EndoARSS: Adapting Spatially-Aware Foundation Model for Efficient Activity Recognition and Semantic Segmentation in Endoscopic Surgery
- URL: http://arxiv.org/abs/2506.06830v1
- Date: Sat, 07 Jun 2025 15:18:43 GMT
- Title: EndoARSS: Adapting Spatially-Aware Foundation Model for Efficient Activity Recognition and Semantic Segmentation in Endoscopic Surgery
- Authors: Guankun Wang, Rui Tang, Mengya Xu, Long Bai, Huxin Gao, Hongliang Ren,
- Abstract summary: Endoscopic surgery is the gold standard for robotic-assisted minimally invasive surgery.<n>Traditional deep learning models often struggle with cross-activity interference, leading to suboptimal performance in each downstream task.<n>We propose EndoARSS, a novel multi-task learning framework specifically designed for endoscopy surgery activity recognition and semantic segmentation.

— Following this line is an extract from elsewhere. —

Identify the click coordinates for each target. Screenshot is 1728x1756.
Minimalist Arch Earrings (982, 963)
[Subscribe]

- Score: 11.286605039002419
- License: http://arxiv.org/licenses/nonexclusive-distrib/1.0/
- Abstract: Endoscopic surgery is the gold standard for robotic-assisted minimally invasive surgery, offering significant advantages in early disease detection and precise interventions. However, the complexity of surgical scenes, characterized by high variability in different surgical activity scenarios and confused image features between targets and the background, presents challenges for surgical environment understanding. Traditional deep learning models often struggle with cross-activity interference, leading to suboptimal performance in each downstream task. To address this limitation, we explore multi-task learning, which utilizes the interrelated features between tasks to enhance overall task performance. In this paper, we propose EndoARSS, a novel multi-task learning framework specifically designed for endoscopy surgery activity recognition and semantic segmentation. Built upon the DINOv2 foundation model, our approach integrates Low-Rank Adaptation to facilitate efficient fine-tuning while incorporating Task Efficient Shared Low-Rank Adapters to mitigate gradient conflicts across diverse tasks. Additionally, we introduce the Spatially-Aware Multi-Scale Attention that enhances feature representation discrimination by enabling cross-spatial learning of global information. In order to evaluate the effectiveness of our framework, we present three novel datasets, MTLESD, MTLEndovis and MTLEndovis-Gen, tailored for endoscopic surgery scenarios with detailed annotations for both activity recognition and semantic segmentation tasks. Extensive experiments demonstrate that EndoARSS achieves remarkable performance across multiple benchmarks, significantly improving both accuracy and robustness in comparison to existing models. These results underscore the potential of EndoARSS to advance AI-driven endoscopic surgical systems, offering valuable insights for enhancing surgical safety and efficiency.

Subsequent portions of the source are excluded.